Using a ten-year data set from the obligately coordinated, cartwheeling Long-tailed Manakin, McDonald showed that the best predictor of a young male’s future sexual success was the extent of his connectedness to the male social network. In other words, those young males with the richest social relationships—that is, the ones most consistently engaged in display relationships with lots of different groups of males—were most likely to ascend to alpha male status and to higher sexual success in later years. Similarly, Bret Ryder and colleagues have documented that the degree of social connectedness among young male Wire-tailed Manakins is a strong predictor of social advancement and subsequent sexual success.

These data demonstrate that rich male social relationships—bromance, not dominance and aggression—are the paths to male sexual success in the manakins. The loners and the antisocial males that cannot get along with others will be the sexual losers within a manakin lek.

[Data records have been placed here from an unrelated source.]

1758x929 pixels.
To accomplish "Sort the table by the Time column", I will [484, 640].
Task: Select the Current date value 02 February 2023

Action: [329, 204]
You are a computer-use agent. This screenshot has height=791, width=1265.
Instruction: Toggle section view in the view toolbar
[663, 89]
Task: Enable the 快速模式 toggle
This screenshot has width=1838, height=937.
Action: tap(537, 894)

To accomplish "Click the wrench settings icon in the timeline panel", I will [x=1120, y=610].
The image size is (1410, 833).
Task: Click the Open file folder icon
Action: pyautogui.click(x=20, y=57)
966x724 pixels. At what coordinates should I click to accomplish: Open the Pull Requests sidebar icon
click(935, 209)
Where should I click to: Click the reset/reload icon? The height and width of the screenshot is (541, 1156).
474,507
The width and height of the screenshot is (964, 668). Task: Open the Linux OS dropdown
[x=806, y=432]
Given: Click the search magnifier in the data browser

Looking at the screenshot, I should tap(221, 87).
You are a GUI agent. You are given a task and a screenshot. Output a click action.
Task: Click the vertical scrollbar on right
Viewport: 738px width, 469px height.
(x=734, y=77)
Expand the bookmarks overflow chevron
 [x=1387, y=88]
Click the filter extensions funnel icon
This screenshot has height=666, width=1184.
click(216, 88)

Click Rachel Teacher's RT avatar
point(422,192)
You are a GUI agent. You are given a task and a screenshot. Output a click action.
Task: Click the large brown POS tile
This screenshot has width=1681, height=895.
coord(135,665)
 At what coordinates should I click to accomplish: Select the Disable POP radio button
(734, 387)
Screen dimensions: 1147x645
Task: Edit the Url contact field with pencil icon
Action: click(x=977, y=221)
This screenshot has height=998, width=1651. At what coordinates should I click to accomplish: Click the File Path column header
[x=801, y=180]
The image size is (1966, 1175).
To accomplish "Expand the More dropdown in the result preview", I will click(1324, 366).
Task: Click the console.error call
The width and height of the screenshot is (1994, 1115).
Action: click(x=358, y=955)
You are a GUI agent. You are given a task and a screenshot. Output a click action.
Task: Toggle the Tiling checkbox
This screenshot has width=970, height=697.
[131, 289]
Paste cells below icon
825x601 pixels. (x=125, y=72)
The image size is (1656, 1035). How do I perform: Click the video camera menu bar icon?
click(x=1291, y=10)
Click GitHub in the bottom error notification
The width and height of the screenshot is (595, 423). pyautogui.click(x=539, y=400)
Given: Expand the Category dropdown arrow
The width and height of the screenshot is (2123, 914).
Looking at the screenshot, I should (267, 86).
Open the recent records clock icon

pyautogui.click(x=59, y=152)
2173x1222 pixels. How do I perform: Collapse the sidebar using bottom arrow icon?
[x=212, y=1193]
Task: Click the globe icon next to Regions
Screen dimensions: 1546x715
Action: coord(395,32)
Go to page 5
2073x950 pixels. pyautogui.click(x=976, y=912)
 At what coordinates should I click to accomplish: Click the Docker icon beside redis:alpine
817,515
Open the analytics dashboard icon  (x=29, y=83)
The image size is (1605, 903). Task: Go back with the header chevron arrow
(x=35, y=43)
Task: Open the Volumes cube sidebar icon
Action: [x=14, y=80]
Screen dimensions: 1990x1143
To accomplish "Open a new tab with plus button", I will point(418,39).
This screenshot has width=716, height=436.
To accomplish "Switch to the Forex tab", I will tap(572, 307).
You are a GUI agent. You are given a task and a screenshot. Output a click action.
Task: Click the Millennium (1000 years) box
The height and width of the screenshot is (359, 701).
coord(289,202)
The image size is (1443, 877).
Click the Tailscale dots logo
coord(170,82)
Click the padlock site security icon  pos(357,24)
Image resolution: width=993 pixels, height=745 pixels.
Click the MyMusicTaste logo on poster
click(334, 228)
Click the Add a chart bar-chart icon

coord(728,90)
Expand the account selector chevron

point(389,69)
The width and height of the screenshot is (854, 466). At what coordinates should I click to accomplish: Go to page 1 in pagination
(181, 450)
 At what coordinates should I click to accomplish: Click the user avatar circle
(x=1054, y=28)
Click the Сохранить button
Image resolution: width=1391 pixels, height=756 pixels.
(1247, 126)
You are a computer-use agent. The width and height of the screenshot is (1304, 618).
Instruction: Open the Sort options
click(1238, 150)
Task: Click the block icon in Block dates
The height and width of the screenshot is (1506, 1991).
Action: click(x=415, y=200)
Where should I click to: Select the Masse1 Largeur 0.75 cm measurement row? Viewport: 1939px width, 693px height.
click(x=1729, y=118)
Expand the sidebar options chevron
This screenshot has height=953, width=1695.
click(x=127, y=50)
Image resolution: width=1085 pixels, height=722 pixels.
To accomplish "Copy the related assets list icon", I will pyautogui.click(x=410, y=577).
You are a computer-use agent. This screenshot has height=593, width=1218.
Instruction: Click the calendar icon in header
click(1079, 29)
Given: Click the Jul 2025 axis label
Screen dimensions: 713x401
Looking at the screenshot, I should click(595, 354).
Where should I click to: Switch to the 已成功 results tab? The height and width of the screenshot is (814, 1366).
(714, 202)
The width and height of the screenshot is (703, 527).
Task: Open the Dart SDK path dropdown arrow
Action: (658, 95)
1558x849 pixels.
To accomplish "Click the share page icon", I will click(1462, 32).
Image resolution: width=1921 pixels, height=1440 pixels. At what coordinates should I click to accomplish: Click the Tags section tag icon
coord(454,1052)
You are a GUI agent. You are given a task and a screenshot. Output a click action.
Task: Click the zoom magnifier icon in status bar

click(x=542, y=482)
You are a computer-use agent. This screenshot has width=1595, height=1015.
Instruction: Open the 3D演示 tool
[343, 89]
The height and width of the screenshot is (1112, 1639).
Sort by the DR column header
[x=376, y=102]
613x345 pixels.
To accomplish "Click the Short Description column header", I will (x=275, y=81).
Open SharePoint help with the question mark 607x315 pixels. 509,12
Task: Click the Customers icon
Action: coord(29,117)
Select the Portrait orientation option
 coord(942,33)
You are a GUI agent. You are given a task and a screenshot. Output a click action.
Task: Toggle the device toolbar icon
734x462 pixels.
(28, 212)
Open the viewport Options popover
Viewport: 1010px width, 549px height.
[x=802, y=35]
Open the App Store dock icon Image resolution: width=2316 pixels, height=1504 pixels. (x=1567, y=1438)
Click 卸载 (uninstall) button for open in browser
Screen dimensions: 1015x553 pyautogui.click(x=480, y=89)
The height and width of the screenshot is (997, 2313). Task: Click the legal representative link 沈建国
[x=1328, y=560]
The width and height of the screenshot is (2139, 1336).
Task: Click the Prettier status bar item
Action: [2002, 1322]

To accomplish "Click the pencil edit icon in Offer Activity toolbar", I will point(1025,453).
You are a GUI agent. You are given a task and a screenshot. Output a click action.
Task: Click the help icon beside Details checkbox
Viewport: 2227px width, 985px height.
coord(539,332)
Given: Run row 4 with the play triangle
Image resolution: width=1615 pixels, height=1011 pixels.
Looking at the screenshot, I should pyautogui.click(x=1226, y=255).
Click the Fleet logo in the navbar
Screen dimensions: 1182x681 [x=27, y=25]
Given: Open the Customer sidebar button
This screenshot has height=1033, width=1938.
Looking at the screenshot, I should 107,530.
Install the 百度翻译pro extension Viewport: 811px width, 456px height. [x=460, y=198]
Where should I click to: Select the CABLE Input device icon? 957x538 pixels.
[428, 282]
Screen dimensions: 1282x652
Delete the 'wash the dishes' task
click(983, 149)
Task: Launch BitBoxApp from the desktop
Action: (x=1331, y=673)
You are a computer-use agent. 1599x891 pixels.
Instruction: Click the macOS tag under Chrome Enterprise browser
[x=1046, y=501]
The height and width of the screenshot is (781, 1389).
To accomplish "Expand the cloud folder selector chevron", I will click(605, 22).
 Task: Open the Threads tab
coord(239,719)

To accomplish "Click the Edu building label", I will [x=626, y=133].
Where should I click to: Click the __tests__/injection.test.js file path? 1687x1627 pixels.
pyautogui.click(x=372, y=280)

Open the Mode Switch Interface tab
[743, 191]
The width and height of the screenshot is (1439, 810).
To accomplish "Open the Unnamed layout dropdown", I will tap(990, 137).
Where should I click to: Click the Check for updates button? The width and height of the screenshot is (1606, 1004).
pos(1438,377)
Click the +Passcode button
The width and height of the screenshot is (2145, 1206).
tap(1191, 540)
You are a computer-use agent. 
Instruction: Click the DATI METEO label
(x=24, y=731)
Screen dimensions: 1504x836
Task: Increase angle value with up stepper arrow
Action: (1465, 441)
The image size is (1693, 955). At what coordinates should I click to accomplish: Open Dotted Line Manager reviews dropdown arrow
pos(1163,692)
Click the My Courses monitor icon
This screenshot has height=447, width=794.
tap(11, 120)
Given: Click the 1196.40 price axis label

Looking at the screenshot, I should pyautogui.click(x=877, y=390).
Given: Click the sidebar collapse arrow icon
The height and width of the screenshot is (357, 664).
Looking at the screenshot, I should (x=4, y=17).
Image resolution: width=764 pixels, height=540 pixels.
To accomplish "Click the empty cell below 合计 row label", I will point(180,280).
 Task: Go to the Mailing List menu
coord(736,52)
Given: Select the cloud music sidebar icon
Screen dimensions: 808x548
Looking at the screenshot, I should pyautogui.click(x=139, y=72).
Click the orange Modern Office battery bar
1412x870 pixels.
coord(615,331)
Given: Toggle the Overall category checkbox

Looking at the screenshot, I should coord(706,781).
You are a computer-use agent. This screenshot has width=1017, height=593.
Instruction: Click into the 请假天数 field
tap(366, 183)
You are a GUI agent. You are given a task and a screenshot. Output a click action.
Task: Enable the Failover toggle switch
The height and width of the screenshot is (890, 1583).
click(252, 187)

Of course this raises the question of how female Wire-tailed Manakins know which males have the richest social lives, because they rarely if ever see the coordinated male performances and presumably don’t have access to tallies of the number of Facebook friends each male has. However, while females can only select directly on male display behaviors that they see and evaluate, they also select indirectly for males with the most complex and sustainable social relationships. If practice makes perfect, perhaps by choosing the best displayers, females are also choosing those males who have engaged in the most varied, frequent, and enduring social collaborations. So if we ask, what goes into social and sexual success among manakins, the answer is probably a combination of genetics, development, and social experience.

The social network of male Long-tailed Manakins for a single year identified by social status. From McDonald (2007) .The social network of male Long-tailed Manakins for a single year identified by social status. From McDonald (2007) .

The social network of male Long-tailed Manakins for a single year identified by social status. From McDonald (2007).

In manakins, female mate choices have fundamentally reshaped the nature of an all-male world they rarely visit in order to advance both female sexual fancy and freedom of choice. The result has been the evolution of the lek itself and of the numerous and astonishing variations in coordinated male display found in so many species.

Nearly 150 years after The Descent of Man, we must wonder whether Darwin’s statement—“Birds appear to be the most aesthetic of all animals, excepting of course man”—went far enough. If we measure the aesthetic accomplishment of an individual or a species in terms of the share of energy and investment dedicated to aesthetic expression, then manakins far exceed humans. All manakin males—half of the species—expend most of their time and energies in the rehearsal, perfection, and performance of a set of highly choreographed song and dance routines, in duet, group, and solo forms. By Darwin’s criteria, the manakins and bowerbirds beat humans by far!